Das Prinzip des Anergienetzes ist nicht ganz neu, doch es könnte künftig für die effizientere Nutzung von Abwärme, Geo- oder Solarthermie sorgen. Dass dabei nicht nur das Klima profitiert, sondern auch die Energiekosten günstiger ausfallen, versteht sich.

Unsere Altvorderen verstanden es stets, überschaubare Ressourcen mit grosser Effizienz für ihre Zwecke zu nutzen. Vor allem Gewerbe- und Industriebetriebe verwendeten eigene Abwärme, um an anderer Stelle wieder Prozesswärme zu sparen. Dieses Prinzip lässt sich mit aktuellen technischen Möglichkeiten nicht nur einfacher, sondern viel effizienter und grossräumiger nutzen.

 

Während konventionelle Fern- und Nahwärmenetze mit Vorlauftemperaturen von rund 90° C arbeiten, kommen Anergienetze mit deutlich geringeren Temperaturen aus – teils liegen diese bei nur 15° C, also wenig über den Temperaturen der Umgebung. Dank der niedrigen Differenz zwischen Netz- und Umgebungstemperatur reduziert sich der Wärmeverlust und damit auch der Isolationsaufwand. Zugleich werden Rohrleitungen sowie Komponenten thermisch weniger belastet. Aus diesem Grund erfordern diese auch kalte Nahwärmenetze genannten Anlagen in der Regel geringere Investitionen.
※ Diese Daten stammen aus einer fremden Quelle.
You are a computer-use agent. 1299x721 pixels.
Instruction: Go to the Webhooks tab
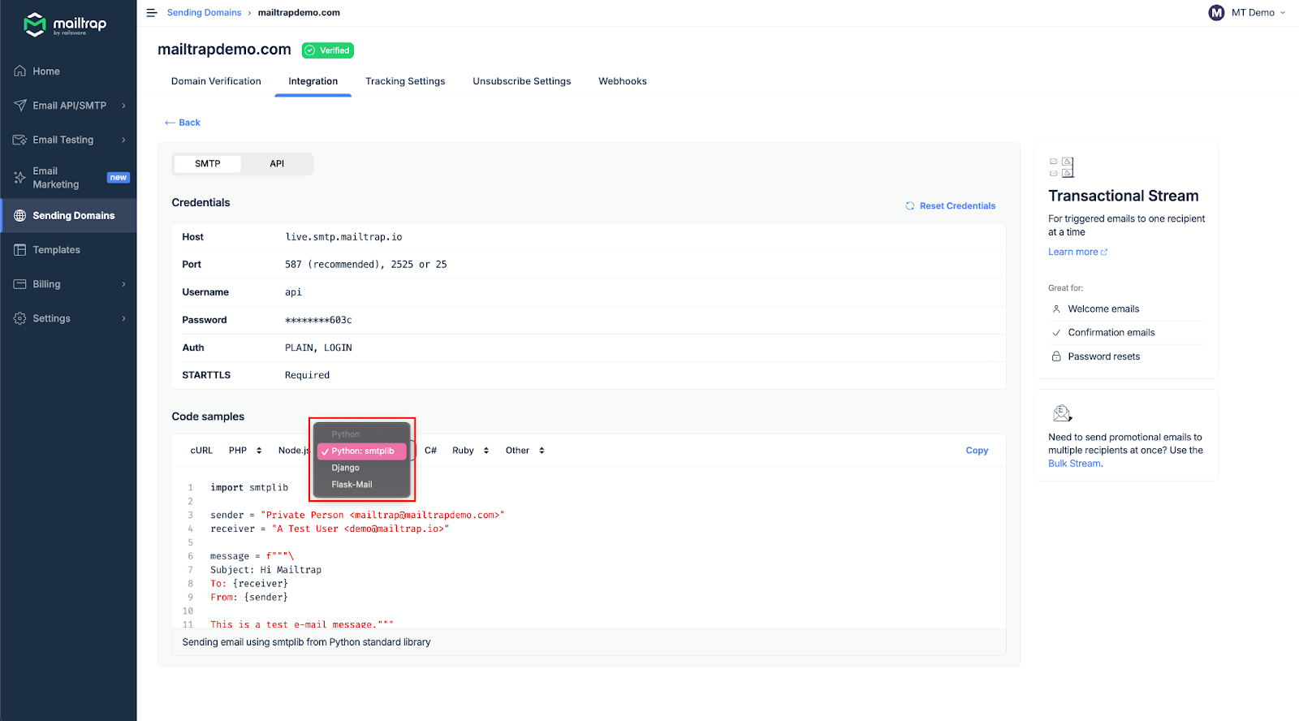coord(623,81)
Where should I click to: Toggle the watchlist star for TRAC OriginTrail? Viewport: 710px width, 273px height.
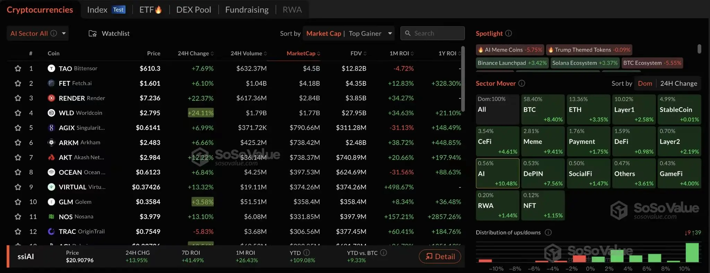(x=18, y=231)
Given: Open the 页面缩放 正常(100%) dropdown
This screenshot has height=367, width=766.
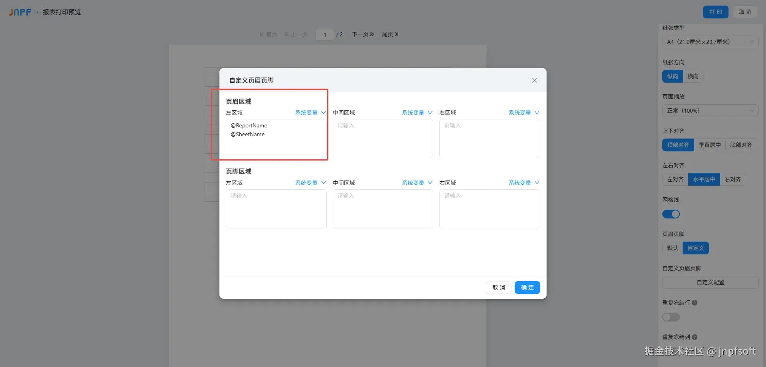Looking at the screenshot, I should [x=710, y=111].
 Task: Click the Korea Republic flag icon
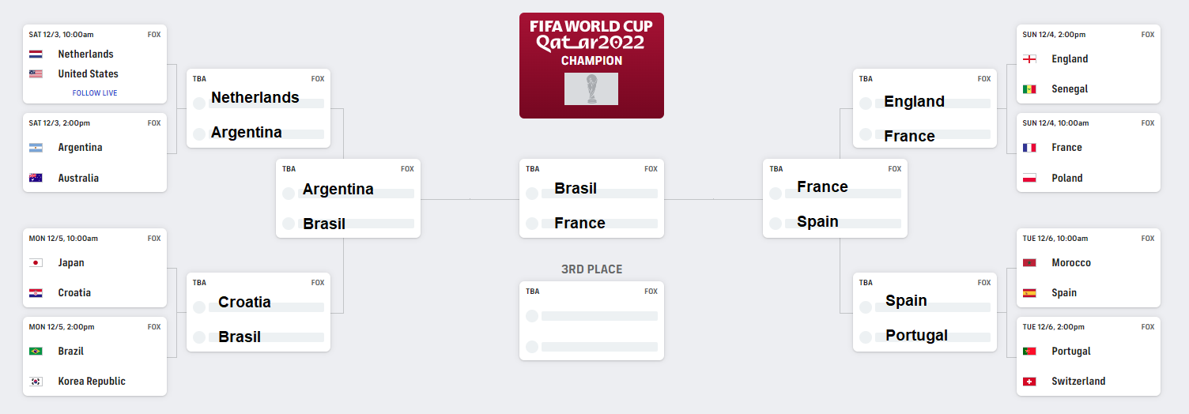tap(36, 382)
Und noch etwas spricht für ein Anergienetz: Es arbeitet dezentral ohne Wärmezentrale und integriert sowohl Energielieferanten wie -abnehmer in ein gemeinsames Netz. Ausserdem ist es möglich, auch Verbraucher einzubeziehen, die unterschiedlich hohe Vorlauftemperaturen benötigen. Denn die im Netz befindliche Wärme wird jeweils vom Verbraucher mittels Wärmepumpen entnommen und auf das notwendige Temperaturniveau gebracht.
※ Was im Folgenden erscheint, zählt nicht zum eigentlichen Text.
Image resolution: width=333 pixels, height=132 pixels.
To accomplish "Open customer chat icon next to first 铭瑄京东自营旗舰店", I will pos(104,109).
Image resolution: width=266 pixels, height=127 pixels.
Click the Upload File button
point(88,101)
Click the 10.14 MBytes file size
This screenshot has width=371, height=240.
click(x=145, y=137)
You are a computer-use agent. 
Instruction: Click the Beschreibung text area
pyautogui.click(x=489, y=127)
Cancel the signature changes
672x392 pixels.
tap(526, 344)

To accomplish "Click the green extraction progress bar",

Als Quellen der Wärme gelten zum Beispiel Industriebetriebe mit Prozesswärme-Überschuss. Statt diesen über Dach abzuführen, wird er in das Netz eingespeist, Vergütung inklusive. Als weitere Quellen gelten Solarthermie, Abwasser, Klima- und Kühlungsanlagen sowie die Geothermie – jeweils einzeln oder in Kombination. Die Geothermie bietet sich an, weil sie konstant Energie liefert und sich auch mittels weiter entfernten Erdwärmesonden entnehmen lässt, also eine räumliche Entkoppelung ermöglicht. Was die Solarthermie betrifft, so kann sie jahreszeitlich die Erdsonden entlasten und mit Niedertemperatur-Kollektoren auch kostengünstig umgesetzt werden. Idealerweise betreibt Strom aus erneuerbaren Energien die notwendigen Wärmepumpen – beispielsweise erzeugt mit der eigenen Photovoltaik-Anlage.

 

Anergienetze setzen sich zusammen aus einer oder mehreren Energiequellen, dem eigentlichen Rohrnetz, den Wärmepumpen sowie einer Steuerung, die Wärmeinput mit dem Bedarf abgleicht und regelt.
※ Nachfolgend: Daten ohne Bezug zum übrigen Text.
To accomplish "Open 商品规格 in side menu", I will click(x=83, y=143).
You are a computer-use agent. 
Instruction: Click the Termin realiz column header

Ein Anergienetz eignet sich primär für Areale mit einer heterogenen Energiestruktur – das heißt, es müssen zugleich Wärmelieferanten und Wärmeabnehmer vorhanden sein. Und zudem sollte sich das Netz weitgehend im Gleichgewicht halten, also Wärmeeintrag und -entnahme ausgeglichen sein. Dysbalancen können Speicher, etwa geothermischer Natur, ausgleichen. Vernetzen lassen sich also letztlich heterogene Industrieareale für sich oder auch mit Wohnquartieren oder Bürokomplexen.

In der Schweiz finden sich zahlreiche Anergienetze, zum Beispiel in St. Gallen, wo im Industriegebiet Gossau-St. Gallen-Gaiserwald (GSG) 2011 das „Energienetz GSG“ gegründet wurde und seit 2019 in Betrieb ist. Die angeschlossenen Betriebe sparen so nach Berechnungen jährlich rund 180.000 Liter Heizöl, die C02-Emissionen schrumpfen so um 480 Tonnen. Anergienetze wie das „Energienetz GSG“ tragen nicht nur zur Defossilisierung bei, angesichts der aktuellen Energiekostenspirale verhelfen sie so manchem energieintensiven Unternehmen zu einer betriebswirtschaftlich entspannteren Situation.